Nie ist man den Sternen näher als bei diesem Spaziergang, der nach ca. zwei Kilometern auch noch ein tolles Ziel hat: den Ümminger See, ein beliebtes Naherholungsgebiet in der Ruhrstadt.

Start ist mitten im Volkspark Langendreer an der "Sonne" – auf Schautafeln gibt es Hintergrundinformationen zu allen Planeten.

Im Maßstab 1:2,6 Milliarden ist man als Spaziergänger hier in zehnfacher Lichtgeschwindigkeit unterwegs. Die Planeten Merkur, Venus und Erde hat man dabei in kürzester Zeit passiert, sie liegen sehr nah beieinander.
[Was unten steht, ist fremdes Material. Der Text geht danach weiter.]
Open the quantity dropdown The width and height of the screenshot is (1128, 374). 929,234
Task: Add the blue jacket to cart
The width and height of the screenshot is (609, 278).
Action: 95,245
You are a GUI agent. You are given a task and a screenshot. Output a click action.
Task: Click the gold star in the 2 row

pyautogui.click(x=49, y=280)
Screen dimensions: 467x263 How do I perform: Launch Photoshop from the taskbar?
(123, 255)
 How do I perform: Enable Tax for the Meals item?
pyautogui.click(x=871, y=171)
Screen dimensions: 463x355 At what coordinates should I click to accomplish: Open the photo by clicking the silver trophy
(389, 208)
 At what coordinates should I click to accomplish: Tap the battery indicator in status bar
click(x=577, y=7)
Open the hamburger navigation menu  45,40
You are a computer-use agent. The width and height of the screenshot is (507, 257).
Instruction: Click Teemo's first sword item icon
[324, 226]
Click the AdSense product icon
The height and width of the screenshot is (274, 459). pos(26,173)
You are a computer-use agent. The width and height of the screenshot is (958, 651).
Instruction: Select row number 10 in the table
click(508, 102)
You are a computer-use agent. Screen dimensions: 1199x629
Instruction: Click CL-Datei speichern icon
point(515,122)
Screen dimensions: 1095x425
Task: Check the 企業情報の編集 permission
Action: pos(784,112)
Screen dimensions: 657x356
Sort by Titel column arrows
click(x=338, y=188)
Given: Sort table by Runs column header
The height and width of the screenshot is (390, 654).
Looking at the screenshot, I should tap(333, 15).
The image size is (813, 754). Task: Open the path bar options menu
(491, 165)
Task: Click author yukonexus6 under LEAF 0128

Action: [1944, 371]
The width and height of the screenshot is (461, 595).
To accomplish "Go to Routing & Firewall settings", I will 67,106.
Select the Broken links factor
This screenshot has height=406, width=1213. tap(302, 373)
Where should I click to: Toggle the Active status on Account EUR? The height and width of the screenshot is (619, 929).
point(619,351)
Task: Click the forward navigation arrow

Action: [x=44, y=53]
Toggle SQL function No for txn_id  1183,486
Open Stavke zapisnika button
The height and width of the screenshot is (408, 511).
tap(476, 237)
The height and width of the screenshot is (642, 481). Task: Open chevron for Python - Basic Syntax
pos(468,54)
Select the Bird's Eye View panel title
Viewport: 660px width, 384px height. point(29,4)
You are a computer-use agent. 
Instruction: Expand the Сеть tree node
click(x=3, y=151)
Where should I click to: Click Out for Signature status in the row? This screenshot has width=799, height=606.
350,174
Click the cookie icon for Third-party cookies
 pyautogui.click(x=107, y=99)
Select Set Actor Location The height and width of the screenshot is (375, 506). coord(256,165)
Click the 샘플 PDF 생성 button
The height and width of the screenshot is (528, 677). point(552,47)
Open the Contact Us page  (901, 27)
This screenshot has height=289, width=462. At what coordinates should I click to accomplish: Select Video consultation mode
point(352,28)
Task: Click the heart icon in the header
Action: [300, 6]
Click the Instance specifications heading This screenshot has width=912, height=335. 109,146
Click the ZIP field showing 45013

Unser Heimatplanet wäre nur ein murmelgroßes Kügelchen; demnächst sollen an den Schautafeln auch noch solche 3D-Planetenmodelle installiert werden.

Der Weg führt quer durch den Volkspark zu einem Rosenrondell. Hier findet sich der Jupiter.

Planet Jupiter im 3D-Modell – der Bochumer Jens Haun ist Hobby-Astronom und Initiator des Planetenwegs; er hat das Projekt mit Schülern aus dem benachbarten Lessing-Gymnasium umgesetzt.

Aus dem Park heraus geht es vorbei an Saturn und Uranus durch eine Schrebergartensiedlung. Die Abstände der einzelnen Planeten werden jetzt deutlich größer.

Der Planetenweg führt nun immer entlang des Langendreer Bachs.

Das Flüsschen mündet schließlich im Ümminger See.

Ein Reiher hält am Ufer nach Fischen Ausschau  - der See bietet zahlreichen Wasservögeln ein gutes Nahrungsangebot.

Zahlreiche Bänke laden immer wieder zum Ausruhen und Verweilen ein.

Am Südufer des Ümminger Sees befindet sich nach insgesamt rund zwei Kilometern Planet Neptun als letzte Station des Planetenwegs. Wer mag, kann hier einen weiteren Spaziergang rund um den See beginnen.

Alternativ kann man auch einfach Verweilen, den Blick über den See genießen und vielleicht mit dem Fernrohr die Natur beobachten.